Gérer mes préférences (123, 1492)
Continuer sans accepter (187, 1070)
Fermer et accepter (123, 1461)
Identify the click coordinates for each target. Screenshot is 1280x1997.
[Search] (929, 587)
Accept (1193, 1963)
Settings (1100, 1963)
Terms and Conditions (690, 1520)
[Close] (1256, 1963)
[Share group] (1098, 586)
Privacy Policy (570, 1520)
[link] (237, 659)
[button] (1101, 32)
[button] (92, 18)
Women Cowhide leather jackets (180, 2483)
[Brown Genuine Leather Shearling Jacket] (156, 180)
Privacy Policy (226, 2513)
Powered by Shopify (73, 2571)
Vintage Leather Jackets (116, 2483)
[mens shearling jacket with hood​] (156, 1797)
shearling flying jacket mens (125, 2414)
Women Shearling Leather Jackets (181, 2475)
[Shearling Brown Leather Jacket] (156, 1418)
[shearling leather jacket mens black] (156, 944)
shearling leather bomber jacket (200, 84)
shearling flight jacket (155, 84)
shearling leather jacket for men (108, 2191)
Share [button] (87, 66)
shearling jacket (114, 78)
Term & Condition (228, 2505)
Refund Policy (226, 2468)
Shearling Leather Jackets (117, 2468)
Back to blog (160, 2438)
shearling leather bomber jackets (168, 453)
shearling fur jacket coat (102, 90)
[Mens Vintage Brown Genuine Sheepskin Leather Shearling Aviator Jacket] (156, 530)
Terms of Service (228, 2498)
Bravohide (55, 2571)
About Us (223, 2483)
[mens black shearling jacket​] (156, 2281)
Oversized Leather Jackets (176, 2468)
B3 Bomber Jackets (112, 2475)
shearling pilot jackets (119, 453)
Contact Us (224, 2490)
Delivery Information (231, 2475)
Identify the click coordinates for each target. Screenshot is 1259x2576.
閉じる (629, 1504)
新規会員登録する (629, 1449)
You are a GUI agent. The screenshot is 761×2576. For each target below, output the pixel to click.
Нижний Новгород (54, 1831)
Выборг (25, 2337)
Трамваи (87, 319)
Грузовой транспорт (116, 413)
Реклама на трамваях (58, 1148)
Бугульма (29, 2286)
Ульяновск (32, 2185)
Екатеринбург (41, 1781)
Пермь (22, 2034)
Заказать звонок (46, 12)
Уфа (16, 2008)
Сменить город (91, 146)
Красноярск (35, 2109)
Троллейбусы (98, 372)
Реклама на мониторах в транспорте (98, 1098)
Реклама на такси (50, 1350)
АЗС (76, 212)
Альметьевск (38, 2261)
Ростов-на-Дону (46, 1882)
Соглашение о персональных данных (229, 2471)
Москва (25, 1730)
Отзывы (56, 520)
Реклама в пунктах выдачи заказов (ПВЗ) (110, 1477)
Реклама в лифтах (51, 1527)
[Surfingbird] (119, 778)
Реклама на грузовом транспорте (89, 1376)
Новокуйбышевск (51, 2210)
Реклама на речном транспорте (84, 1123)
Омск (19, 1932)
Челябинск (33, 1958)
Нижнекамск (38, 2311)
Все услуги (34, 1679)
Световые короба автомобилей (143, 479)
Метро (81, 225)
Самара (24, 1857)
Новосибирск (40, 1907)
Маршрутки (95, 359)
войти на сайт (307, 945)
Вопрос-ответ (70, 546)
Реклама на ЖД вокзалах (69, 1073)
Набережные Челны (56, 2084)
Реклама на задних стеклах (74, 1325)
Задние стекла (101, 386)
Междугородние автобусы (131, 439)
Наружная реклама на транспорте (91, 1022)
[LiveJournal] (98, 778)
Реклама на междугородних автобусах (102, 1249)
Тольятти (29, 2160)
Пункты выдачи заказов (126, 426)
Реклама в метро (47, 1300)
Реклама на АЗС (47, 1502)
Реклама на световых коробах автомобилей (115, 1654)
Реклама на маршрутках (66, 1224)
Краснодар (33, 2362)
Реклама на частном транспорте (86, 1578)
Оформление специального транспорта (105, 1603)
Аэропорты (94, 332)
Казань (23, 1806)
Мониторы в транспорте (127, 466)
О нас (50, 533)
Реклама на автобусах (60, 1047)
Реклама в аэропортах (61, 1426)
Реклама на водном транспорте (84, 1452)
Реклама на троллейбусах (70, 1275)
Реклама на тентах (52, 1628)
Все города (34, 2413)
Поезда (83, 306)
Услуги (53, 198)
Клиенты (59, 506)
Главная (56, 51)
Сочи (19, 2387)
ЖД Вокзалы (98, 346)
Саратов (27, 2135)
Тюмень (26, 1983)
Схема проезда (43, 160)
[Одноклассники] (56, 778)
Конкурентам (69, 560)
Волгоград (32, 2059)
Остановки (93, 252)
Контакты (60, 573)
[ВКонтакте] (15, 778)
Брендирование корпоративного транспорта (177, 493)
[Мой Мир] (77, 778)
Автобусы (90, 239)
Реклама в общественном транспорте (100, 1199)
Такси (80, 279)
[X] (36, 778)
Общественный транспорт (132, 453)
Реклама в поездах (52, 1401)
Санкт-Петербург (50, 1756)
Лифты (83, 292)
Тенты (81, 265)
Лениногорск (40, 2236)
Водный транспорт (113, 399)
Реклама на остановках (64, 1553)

◇ ◇ ◇ ◇ ◇

THE PROBLEM — When you answer, retype all of the material exactly as it appears above.

THE ANSWER —
Gérer mes préférences (123, 1492)
Continuer sans accepter (187, 1070)
Fermer et accepter (123, 1461)
Identify the click coordinates for each target. Screenshot is 1280x1997.
[Search] (929, 587)
Accept (1193, 1963)
Settings (1100, 1963)
Terms and Conditions (690, 1520)
[Close] (1256, 1963)
[Share group] (1098, 586)
Privacy Policy (570, 1520)
[link] (237, 659)
[button] (1101, 32)
[button] (92, 18)
Women Cowhide leather jackets (180, 2483)
[Brown Genuine Leather Shearling Jacket] (156, 180)
Privacy Policy (226, 2513)
Powered by Shopify (73, 2571)
Vintage Leather Jackets (116, 2483)
[mens shearling jacket with hood​] (156, 1797)
shearling flying jacket mens (125, 2414)
Women Shearling Leather Jackets (181, 2475)
[Shearling Brown Leather Jacket] (156, 1418)
[shearling leather jacket mens black] (156, 944)
shearling leather bomber jacket (200, 84)
shearling flight jacket (155, 84)
shearling leather jacket for men (108, 2191)
Share [button] (87, 66)
shearling jacket (114, 78)
Term & Condition (228, 2505)
Refund Policy (226, 2468)
Shearling Leather Jackets (117, 2468)
Back to blog (160, 2438)
shearling leather bomber jackets (168, 453)
shearling fur jacket coat (102, 90)
[Mens Vintage Brown Genuine Sheepskin Leather Shearling Aviator Jacket] (156, 530)
Terms of Service (228, 2498)
Bravohide (55, 2571)
About Us (223, 2483)
[mens black shearling jacket​] (156, 2281)
Oversized Leather Jackets (176, 2468)
B3 Bomber Jackets (112, 2475)
shearling pilot jackets (119, 453)
Contact Us (224, 2490)
Delivery Information (231, 2475)
Identify the click coordinates for each target. Screenshot is 1259x2576.
閉じる (629, 1504)
新規会員登録する (629, 1449)
You are a GUI agent. The screenshot is 761×2576. For each target below, output the pixel to click.
Нижний Новгород (54, 1831)
Выборг (25, 2337)
Трамваи (87, 319)
Грузовой транспорт (116, 413)
Реклама на трамваях (58, 1148)
Бугульма (29, 2286)
Ульяновск (32, 2185)
Екатеринбург (41, 1781)
Пермь (22, 2034)
Заказать звонок (46, 12)
Уфа (16, 2008)
Сменить город (91, 146)
Красноярск (35, 2109)
Троллейбусы (98, 372)
Реклама на мониторах в транспорте (98, 1098)
Реклама на такси (50, 1350)
АЗС (76, 212)
Альметьевск (38, 2261)
Ростов-на-Дону (46, 1882)
Соглашение о персональных данных (229, 2471)
Москва (25, 1730)
Отзывы (56, 520)
Реклама в пунктах выдачи заказов (ПВЗ) (110, 1477)
Реклама в лифтах (51, 1527)
[Surfingbird] (119, 778)
Реклама на грузовом транспорте (89, 1376)
Новокуйбышевск (51, 2210)
Реклама на речном транспорте (84, 1123)
Омск (19, 1932)
Челябинск (33, 1958)
Нижнекамск (38, 2311)
Все услуги (34, 1679)
Световые короба автомобилей (143, 479)
Метро (81, 225)
Самара (24, 1857)
Новосибирск (40, 1907)
Маршрутки (95, 359)
войти на сайт (307, 945)
Вопрос-ответ (70, 546)
Реклама на ЖД вокзалах (69, 1073)
Набережные Челны (56, 2084)
Реклама на задних стеклах (74, 1325)
Задние стекла (101, 386)
Междугородние автобусы (131, 439)
Наружная реклама на транспорте (91, 1022)
[LiveJournal] (98, 778)
Реклама на междугородних автобусах (102, 1249)
Тольятти (29, 2160)
Пункты выдачи заказов (126, 426)
Реклама в метро (47, 1300)
Реклама на АЗС (47, 1502)
Реклама на световых коробах автомобилей (115, 1654)
Реклама на маршрутках (66, 1224)
Краснодар (33, 2362)
Реклама на частном транспорте (86, 1578)
Оформление специального транспорта (105, 1603)
Аэропорты (94, 332)
Казань (23, 1806)
Мониторы в транспорте (127, 466)
О нас (50, 533)
Реклама на автобусах (60, 1047)
Реклама в аэропортах (61, 1426)
Реклама на водном транспорте (84, 1452)
Реклама на троллейбусах (70, 1275)
Реклама на тентах (52, 1628)
Все города (34, 2413)
Поезда (83, 306)
Услуги (53, 198)
Клиенты (59, 506)
Главная (56, 51)
Сочи (19, 2387)
ЖД Вокзалы (98, 346)
Саратов (27, 2135)
Тюмень (26, 1983)
Схема проезда (43, 160)
[Одноклассники] (56, 778)
Конкурентам (69, 560)
Волгоград (32, 2059)
Остановки (93, 252)
Контакты (60, 573)
[ВКонтакте] (15, 778)
Брендирование корпоративного транспорта (177, 493)
[Мой Мир] (77, 778)
Автобусы (90, 239)
Реклама в общественном транспорте (100, 1199)
Такси (80, 279)
[X] (36, 778)
Общественный транспорт (132, 453)
Реклама в поездах (52, 1401)
Санкт-Петербург (50, 1756)
Лифты (83, 292)
Тенты (81, 265)
Лениногорск (40, 2236)
Водный транспорт (113, 399)
Реклама на остановках (64, 1553)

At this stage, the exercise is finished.